To top it off, I also bought back all of my calls in the ProShares UltraShort Silver ETF, limiting options premium related profits in the supreme confidence that there were even more and bigger premiums in the world to come in a day or so.


But in a blast of truly divine contra-intervention, JP Morgan shares just took off, while the rest of the market began the fade that I so smugly knew would be happening.


Silver?


Oh yeah. It went up some more and in my case, up is bad.


When it was all said and done for the week and the last day of the trading week, I’d won one the battle, but lost the war. Although I had more right decisions and trades than not, it was the one that was not that sent me into reflection.


JP Morgan Chase.


Now, I’m no Gandhi. Lord knows the extra 2 inches necessary in that pair of pants will testify to that, but at least I could reflect.

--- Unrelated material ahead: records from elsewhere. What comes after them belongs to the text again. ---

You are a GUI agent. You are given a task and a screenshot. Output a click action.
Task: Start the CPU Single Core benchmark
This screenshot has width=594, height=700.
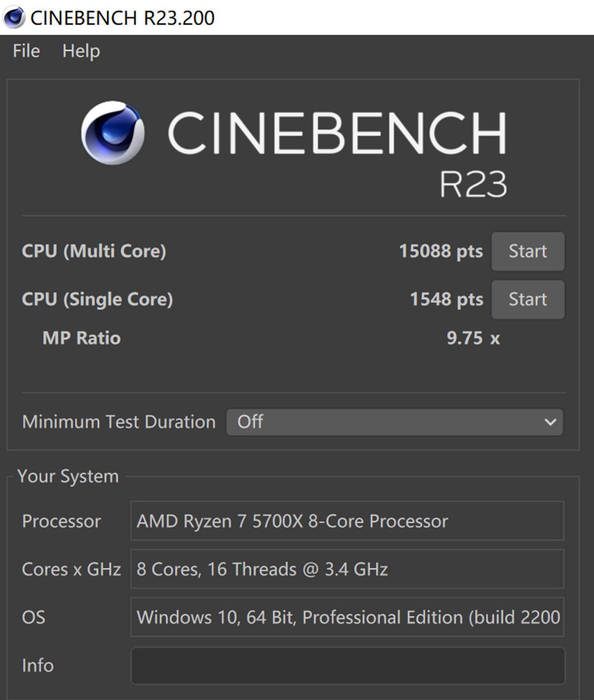(527, 299)
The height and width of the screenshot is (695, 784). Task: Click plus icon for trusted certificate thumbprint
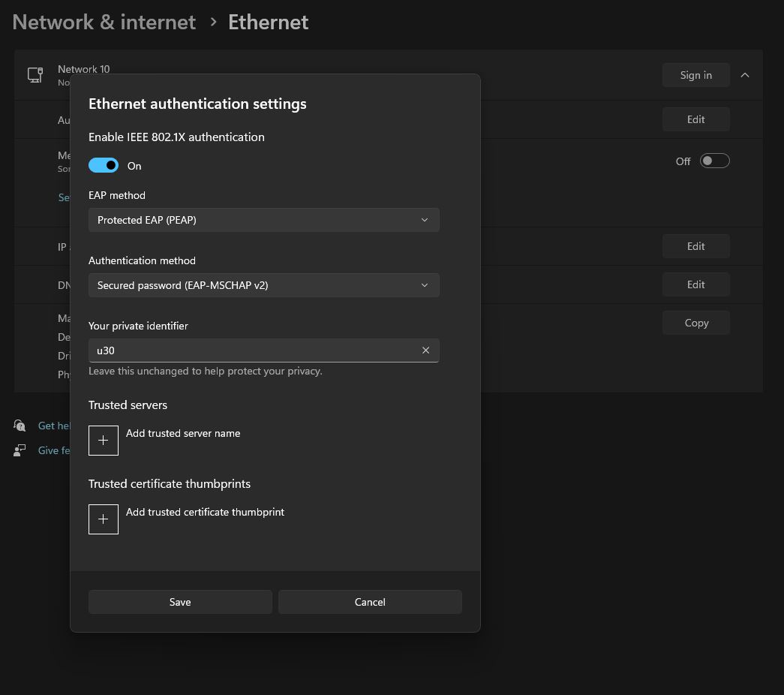[x=104, y=519]
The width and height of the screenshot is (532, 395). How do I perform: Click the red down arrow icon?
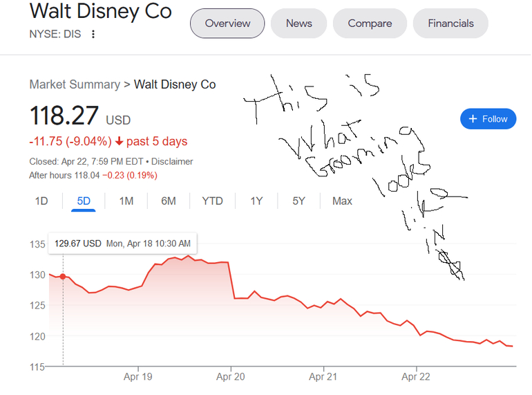(120, 142)
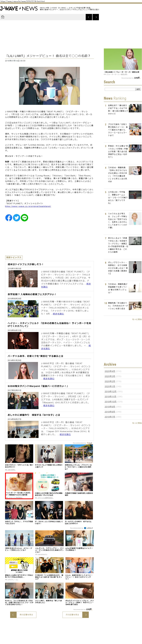Click もっと見る under the Archive list
The width and height of the screenshot is (142, 644).
coord(137,423)
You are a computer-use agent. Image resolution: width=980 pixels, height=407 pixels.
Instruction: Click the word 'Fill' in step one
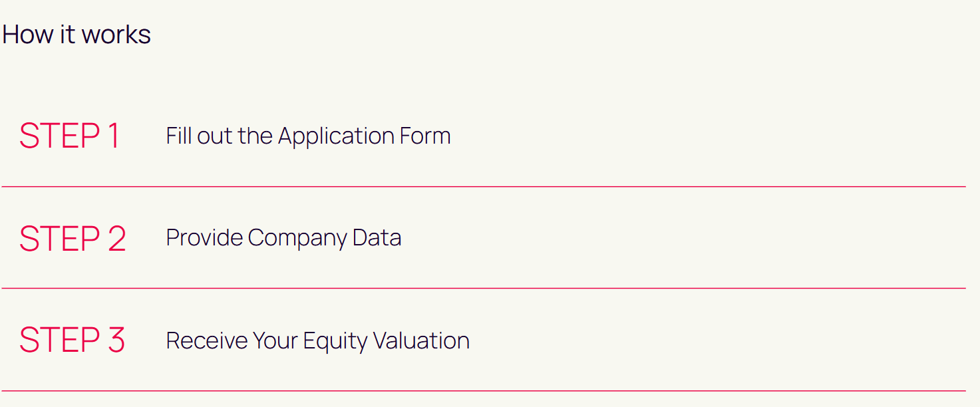179,136
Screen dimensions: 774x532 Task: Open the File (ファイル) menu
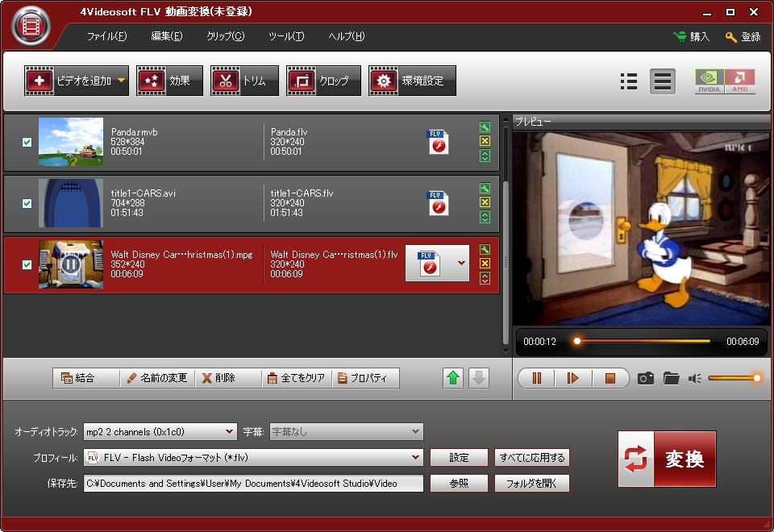[x=106, y=36]
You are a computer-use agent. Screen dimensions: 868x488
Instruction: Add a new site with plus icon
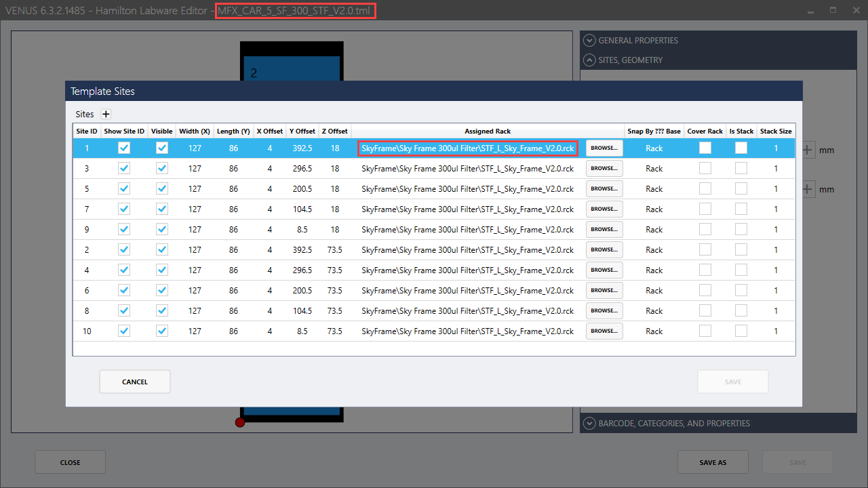click(x=106, y=114)
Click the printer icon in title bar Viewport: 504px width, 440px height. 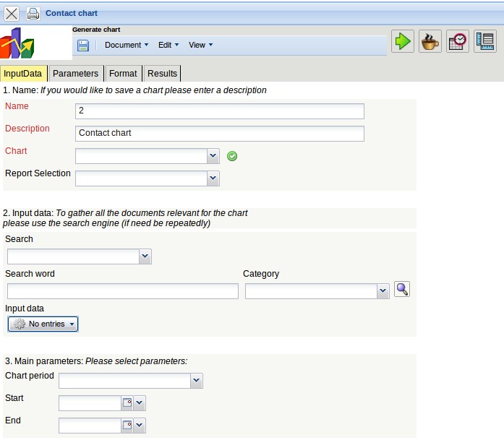[x=33, y=13]
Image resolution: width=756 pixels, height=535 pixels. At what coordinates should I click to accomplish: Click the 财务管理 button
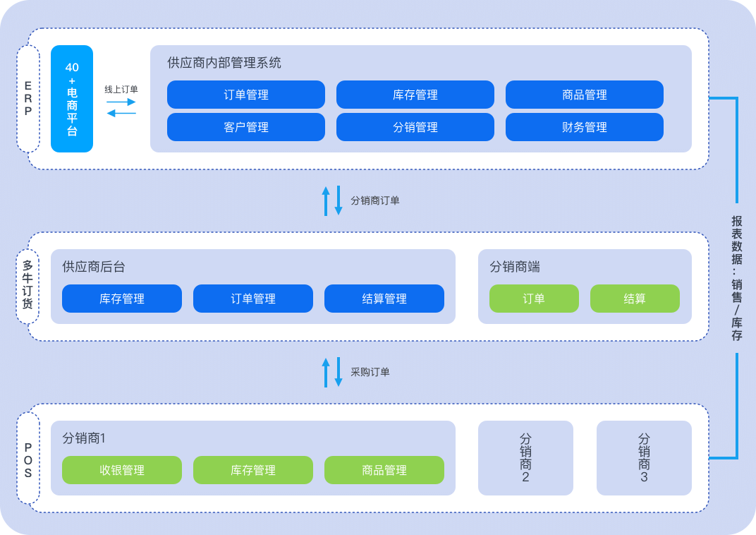pos(585,127)
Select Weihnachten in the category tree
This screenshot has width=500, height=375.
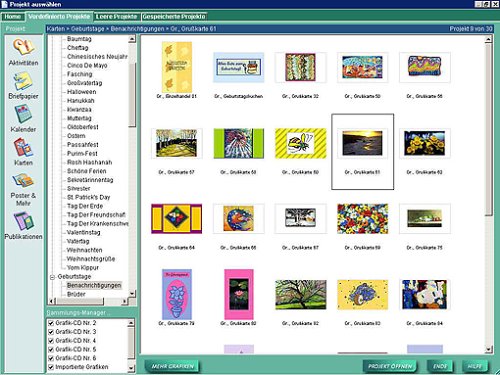point(84,250)
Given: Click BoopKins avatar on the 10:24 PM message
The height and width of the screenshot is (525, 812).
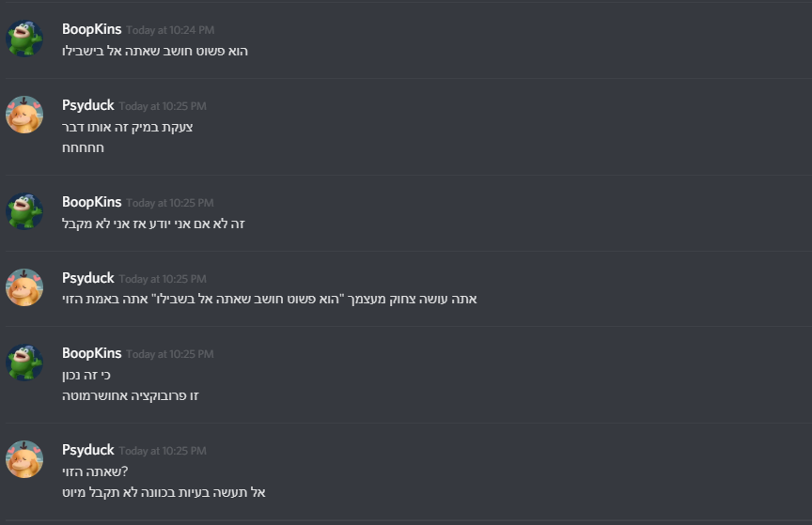Looking at the screenshot, I should 24,39.
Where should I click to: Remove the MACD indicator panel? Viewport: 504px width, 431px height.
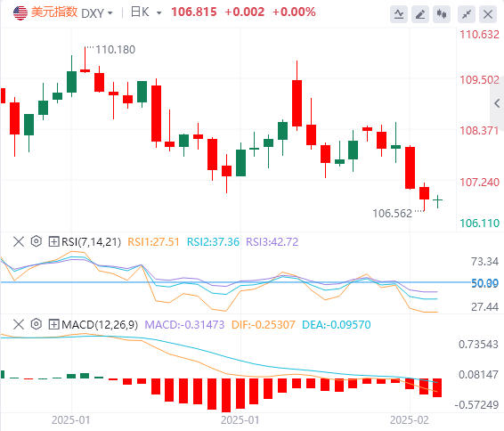pos(19,324)
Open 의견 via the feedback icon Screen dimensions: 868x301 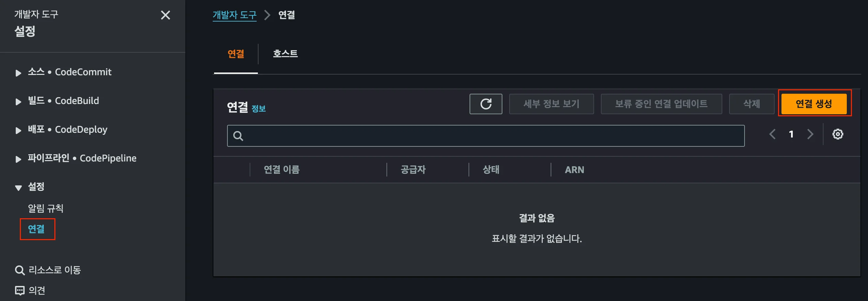point(19,291)
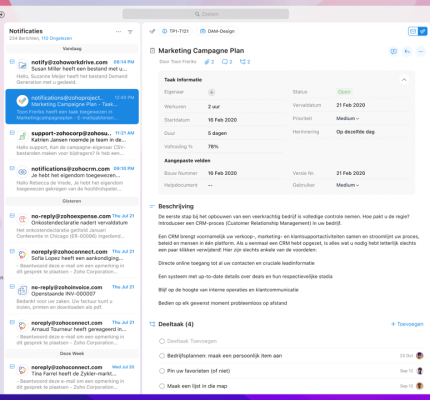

Holier than thou? Richer than thou? Richer than the me that could have been?


No, maybe and no.


Among the things that I discuss in Option to Profit are the need to dismiss human emotilons of greed and fear. Since then, I’ve also added the need to banish the fear of mssing out.


The sale of last minute calls hoping to capture some extra crumbs worth of premiums is consistent with not being worried about missing out on the kind of totally unexpected gains that could materialize in just a second.


That’s exactly what happened with JP Morgan.


Earlier in the week itr had also happened with Caterpillar, as it went up more than 7% on a day that the Dow went up by just a bit less than 5%.


Now some in the chorus will chant that Caterpillar was unnecssarily beaten fdown in the days before that 490 point gain and that observation would be correct, but it’s certainly not a reason. It’s just an observation, as there were many stocks that were beaten down, but did not bounce back disproportionately.


Jesus wasn’t the only one crucified.


So I lament the loss of Caterpillar, as well, as the heretics exercise their right to take my shares.


But just as Henry Hyde, Tammy Faye Baker and others, the mighty all seem to fall. So too will Caterpillar.


Remember Ozymandias?


Of course you don’t. He never really existed, but Shelley used the mythical Ozymandias to make a point.


Actually, the reason you don’t remember is that no one reads Shelley and Ozymandias was actually another name for the historical Pharoah, Ramses.


But again, that damn backspace. So much easier to go forward than to linger in the past and try to correct those mistakes.


But just as some whose stars fade and never return, Caterpillar will do so and I’ll be there to welcome it back into the stable.


Of course, what would have been much easier and certainly more satisfying would be to use life’s backspace button and “Give me One More Chance.”


In all likelihood, using that backspace option would do nothing, because I wouldn’t have taken profits in my JP Morgan shares, anyway.


Like most investors, it’s easy to say that you need to banish “Greed.” but to do so is really pretty hard.


Ultimately, that’s what really seperates us from the animals. Our inability to learn from our mitakes is distinctive, as usually our mistakes don’t kill us.


We all seem to share the human tendency of not recognizing when it’s time to sell. Instead of selling JP Morgan shares at their peak, most of us will just watch it go back down as it retraces its ascent downward and will then watch it ascend again.


How sad that we keep making the same mistakes. But at least we live to see another day.


That’s what America is about.


Where else can you make the same mistakes, yet rise again, Newt? (Although I do consider him to be an animal.)


As with every Monday, there’s yet another chance to “Do it One More Time” and see whether the deathbed conversion will actually hold.


I’ve seen my personal Profit and Loss statement and I’ve felt the need to cleanse, but damn it, this is America and I get another shot for redemption, as well as another chance to fall and rise and fall again.


Linday Lohan and all of those who ever sang “Give Me One More Chance” would all be envious.